**Instructions to follow:**
Count the lines in the data below that include the word "computer", then state the total and nothing besides.

[Pixel coordinate grounding data]
>>>

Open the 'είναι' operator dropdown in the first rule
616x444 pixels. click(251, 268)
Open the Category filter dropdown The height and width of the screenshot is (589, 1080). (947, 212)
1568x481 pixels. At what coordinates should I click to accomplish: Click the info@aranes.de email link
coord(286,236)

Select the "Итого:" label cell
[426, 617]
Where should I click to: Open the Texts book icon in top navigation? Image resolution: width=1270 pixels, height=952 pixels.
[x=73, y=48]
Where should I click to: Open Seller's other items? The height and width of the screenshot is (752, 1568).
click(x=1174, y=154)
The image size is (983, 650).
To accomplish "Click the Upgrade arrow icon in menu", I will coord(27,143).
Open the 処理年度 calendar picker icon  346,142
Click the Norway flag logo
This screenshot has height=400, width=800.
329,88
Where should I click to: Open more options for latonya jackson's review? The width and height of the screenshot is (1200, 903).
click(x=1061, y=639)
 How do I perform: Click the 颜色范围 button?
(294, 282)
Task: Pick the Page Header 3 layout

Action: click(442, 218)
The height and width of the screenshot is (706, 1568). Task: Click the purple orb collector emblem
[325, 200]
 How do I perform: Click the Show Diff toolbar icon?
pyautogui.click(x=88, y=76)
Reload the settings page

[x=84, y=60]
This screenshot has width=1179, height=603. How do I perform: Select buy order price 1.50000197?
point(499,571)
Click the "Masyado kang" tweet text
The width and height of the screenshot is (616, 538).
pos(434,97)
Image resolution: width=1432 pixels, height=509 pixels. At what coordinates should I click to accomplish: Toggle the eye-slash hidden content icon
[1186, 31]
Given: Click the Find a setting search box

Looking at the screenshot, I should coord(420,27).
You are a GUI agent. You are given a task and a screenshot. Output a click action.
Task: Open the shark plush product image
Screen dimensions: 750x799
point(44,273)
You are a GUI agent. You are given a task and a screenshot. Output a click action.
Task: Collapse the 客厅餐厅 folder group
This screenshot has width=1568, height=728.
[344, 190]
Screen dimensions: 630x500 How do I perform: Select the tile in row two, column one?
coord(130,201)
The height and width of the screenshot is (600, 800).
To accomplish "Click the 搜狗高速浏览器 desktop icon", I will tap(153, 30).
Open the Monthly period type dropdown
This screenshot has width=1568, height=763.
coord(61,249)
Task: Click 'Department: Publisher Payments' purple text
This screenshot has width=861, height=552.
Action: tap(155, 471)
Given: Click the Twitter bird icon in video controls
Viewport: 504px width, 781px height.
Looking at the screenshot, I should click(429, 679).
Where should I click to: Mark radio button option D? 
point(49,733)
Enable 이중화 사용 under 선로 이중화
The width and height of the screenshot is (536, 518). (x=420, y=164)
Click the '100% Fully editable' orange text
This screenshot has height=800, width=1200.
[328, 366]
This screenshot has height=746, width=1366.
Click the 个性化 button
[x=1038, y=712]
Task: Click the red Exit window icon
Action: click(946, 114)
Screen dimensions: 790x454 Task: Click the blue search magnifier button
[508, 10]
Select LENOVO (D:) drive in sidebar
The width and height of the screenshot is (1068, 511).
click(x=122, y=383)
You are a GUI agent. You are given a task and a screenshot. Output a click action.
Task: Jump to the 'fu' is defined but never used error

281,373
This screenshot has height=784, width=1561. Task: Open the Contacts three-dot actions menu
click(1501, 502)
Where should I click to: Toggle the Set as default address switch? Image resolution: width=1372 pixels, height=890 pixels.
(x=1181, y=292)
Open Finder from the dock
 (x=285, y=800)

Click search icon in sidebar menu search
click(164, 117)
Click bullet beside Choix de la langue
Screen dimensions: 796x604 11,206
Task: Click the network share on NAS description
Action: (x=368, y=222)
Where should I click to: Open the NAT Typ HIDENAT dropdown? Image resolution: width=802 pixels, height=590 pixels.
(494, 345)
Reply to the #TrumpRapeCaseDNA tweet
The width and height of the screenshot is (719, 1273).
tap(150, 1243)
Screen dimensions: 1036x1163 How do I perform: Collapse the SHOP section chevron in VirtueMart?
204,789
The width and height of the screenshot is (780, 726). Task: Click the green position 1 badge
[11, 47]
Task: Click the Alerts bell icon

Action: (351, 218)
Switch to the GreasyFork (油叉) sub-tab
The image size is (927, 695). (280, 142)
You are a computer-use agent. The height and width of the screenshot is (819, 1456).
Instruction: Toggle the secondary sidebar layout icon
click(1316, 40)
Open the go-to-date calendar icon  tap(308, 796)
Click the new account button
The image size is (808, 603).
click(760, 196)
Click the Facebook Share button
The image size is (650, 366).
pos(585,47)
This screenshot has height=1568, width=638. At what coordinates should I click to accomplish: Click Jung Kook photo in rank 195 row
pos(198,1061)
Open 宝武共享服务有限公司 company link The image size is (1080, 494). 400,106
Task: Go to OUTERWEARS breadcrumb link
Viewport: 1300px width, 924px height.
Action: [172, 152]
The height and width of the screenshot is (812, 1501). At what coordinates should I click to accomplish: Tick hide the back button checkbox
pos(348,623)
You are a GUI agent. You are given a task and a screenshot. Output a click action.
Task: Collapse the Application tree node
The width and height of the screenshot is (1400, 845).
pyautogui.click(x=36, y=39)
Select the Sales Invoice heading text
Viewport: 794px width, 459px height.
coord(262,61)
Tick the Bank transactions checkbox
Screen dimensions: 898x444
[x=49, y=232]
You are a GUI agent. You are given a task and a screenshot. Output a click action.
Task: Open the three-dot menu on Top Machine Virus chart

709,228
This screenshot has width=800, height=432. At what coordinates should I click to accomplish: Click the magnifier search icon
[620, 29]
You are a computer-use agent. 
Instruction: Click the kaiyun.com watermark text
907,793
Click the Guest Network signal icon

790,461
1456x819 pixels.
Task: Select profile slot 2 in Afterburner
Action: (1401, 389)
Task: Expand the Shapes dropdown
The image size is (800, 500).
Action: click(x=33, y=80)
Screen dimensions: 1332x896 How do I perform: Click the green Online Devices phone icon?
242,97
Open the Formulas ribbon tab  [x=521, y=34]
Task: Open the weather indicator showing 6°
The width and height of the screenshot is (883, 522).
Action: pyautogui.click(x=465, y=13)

<<<

**Response to the exercise:**
2